Nucleotide distance comparisons within sequences grouped by year of collection, by gene region (a). (b) Between-group (1981-1982 group versus other groups) distances are shown. Numbers within columns are mean distances, and error bars are ± standard errors of the mean.

FIG. 3.

Chart depiction of data from the SSCD analysis, showing estimated dates for the two internal gp160 tree nodes encompassing U.S. strains only (upper) and both U.S. and Haiti strains (lower). Each symbol within the lines represents the respective calculation performed on alignments with a progressive number of sites stripped (x axis). The blue line (series 1) represents the LRT test statistic 2 X (DR-SRDT) calculated for the alignments with sites removed based on their contribution to the overall LRT; the yellow line represents the LRT statistic calculated for alignments where variable sites were progressively removed at random (testing the power of the procedure). The 95% confidence limit according to a χ² distribution for which higher LRT values signify a significant rejection of the molecular clock is drawn as a horizontal line.

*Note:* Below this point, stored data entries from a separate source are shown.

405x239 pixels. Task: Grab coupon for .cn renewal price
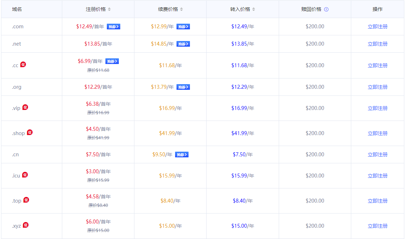[182, 155]
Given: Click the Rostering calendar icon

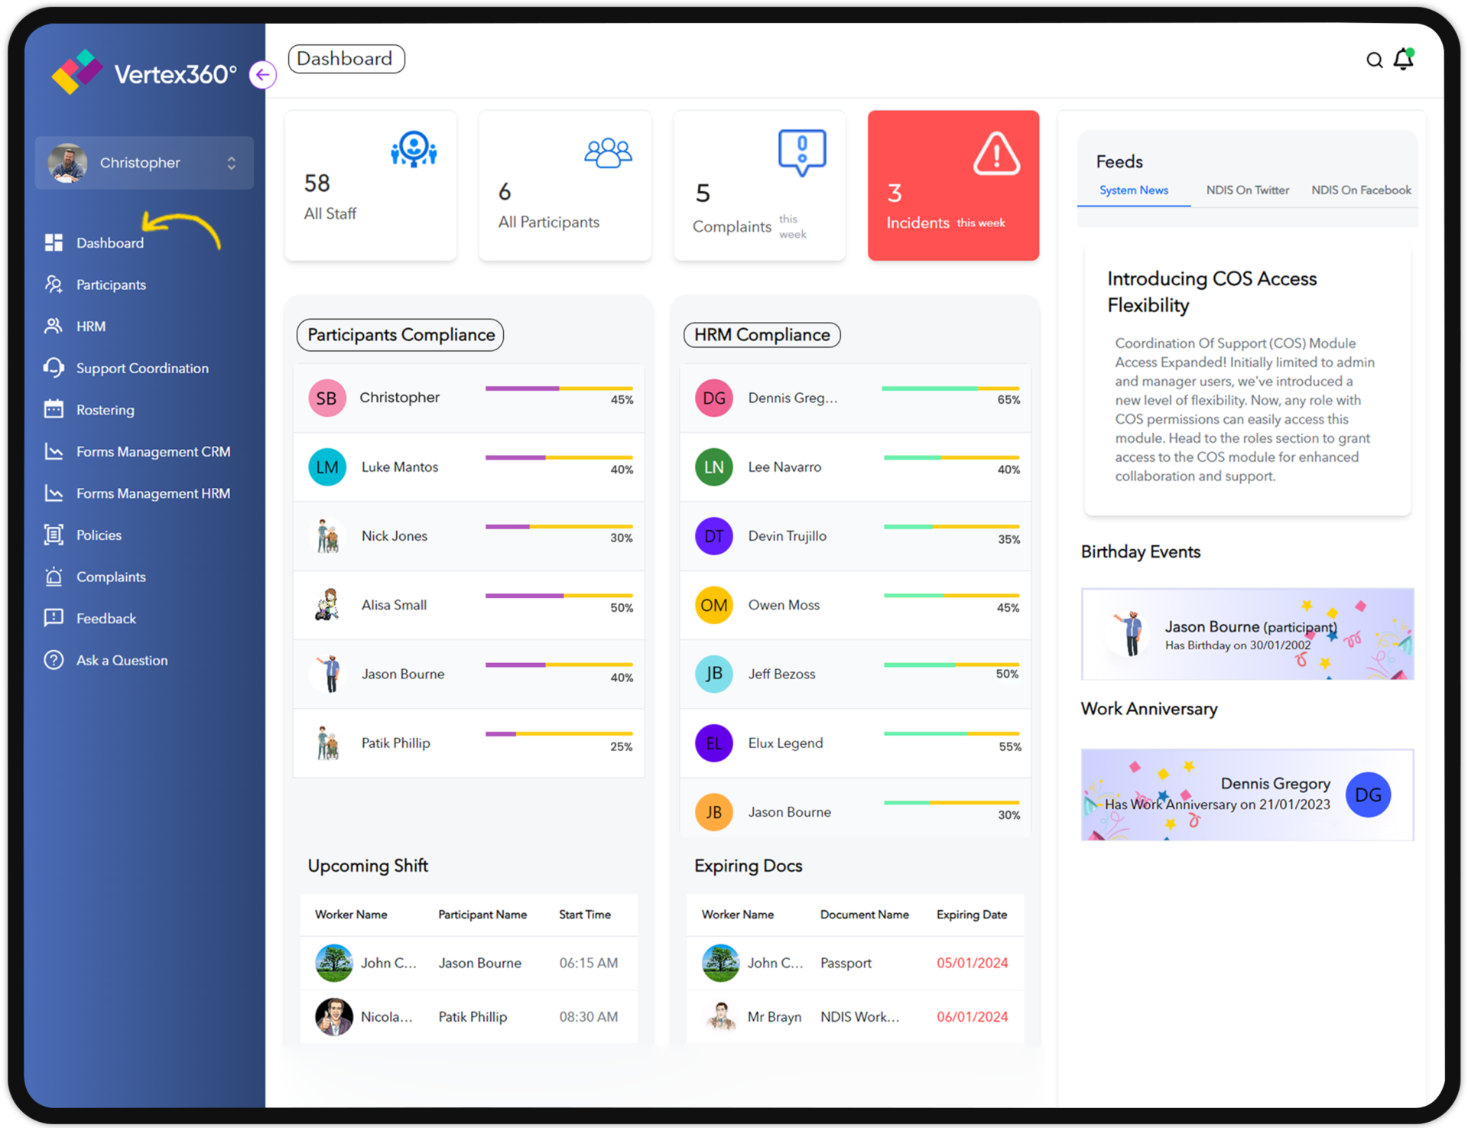Looking at the screenshot, I should 54,409.
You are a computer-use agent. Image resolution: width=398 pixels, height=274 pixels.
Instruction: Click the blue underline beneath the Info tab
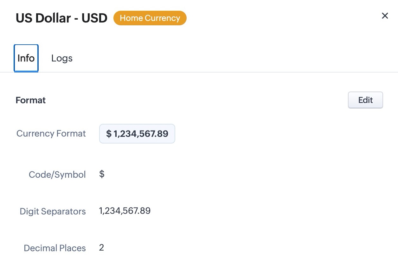point(26,71)
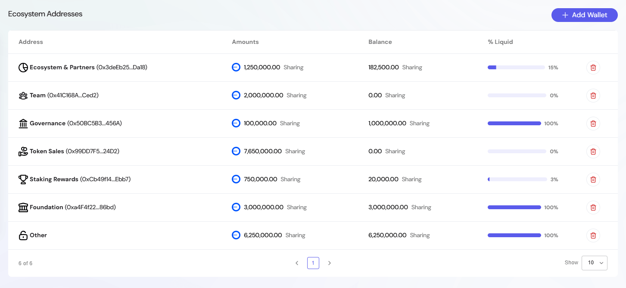Click the trash icon for the Other row

(x=593, y=235)
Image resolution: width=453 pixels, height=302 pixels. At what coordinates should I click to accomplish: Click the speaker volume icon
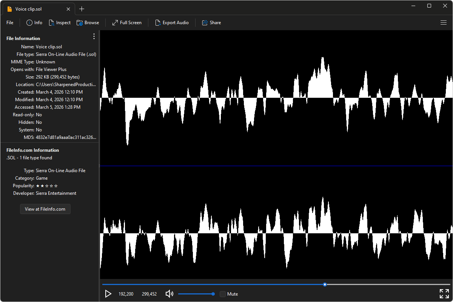click(x=169, y=294)
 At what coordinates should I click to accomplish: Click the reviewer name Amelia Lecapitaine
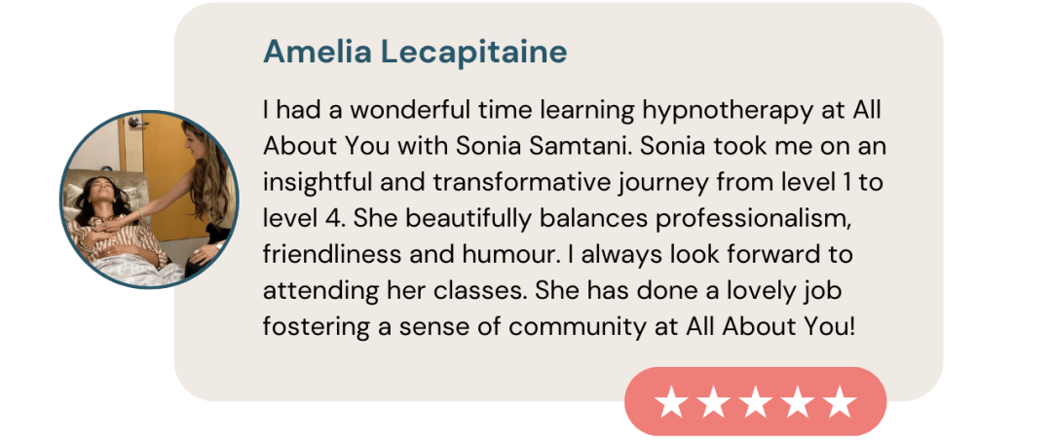(x=415, y=53)
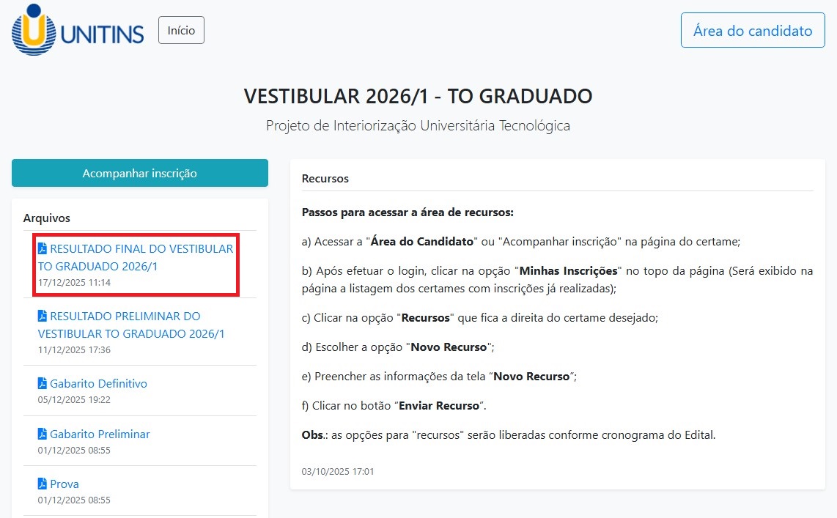Open the Prova file link

coord(64,484)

The more rigorous 99% site-specific cutoff, signifying the number of sites needing stripping (133) for molecular clock rejection, is shown as a vertical line. The chart simultaneously plots the LRT values (blue and yellow lines) versus the number of sites removed, together with the date of the internal node (upper and lower) corresponding to the number of sites removed.

FIG. 4.

Population growth history analysis of U.S. subtype B gp160 sequences using the TipDate and Genie programs. (a) TipDate-generated maximum-likelihood tree (SRDT model). (b) Genie analysis depicting coalescent estimates of effective population size (number of infections). The stepwise plot (shaded line) is the nonparametric estimate. The smooth plot (bold curve) is the maximum-likelihood parametric estimate obtained under the logistic growth model.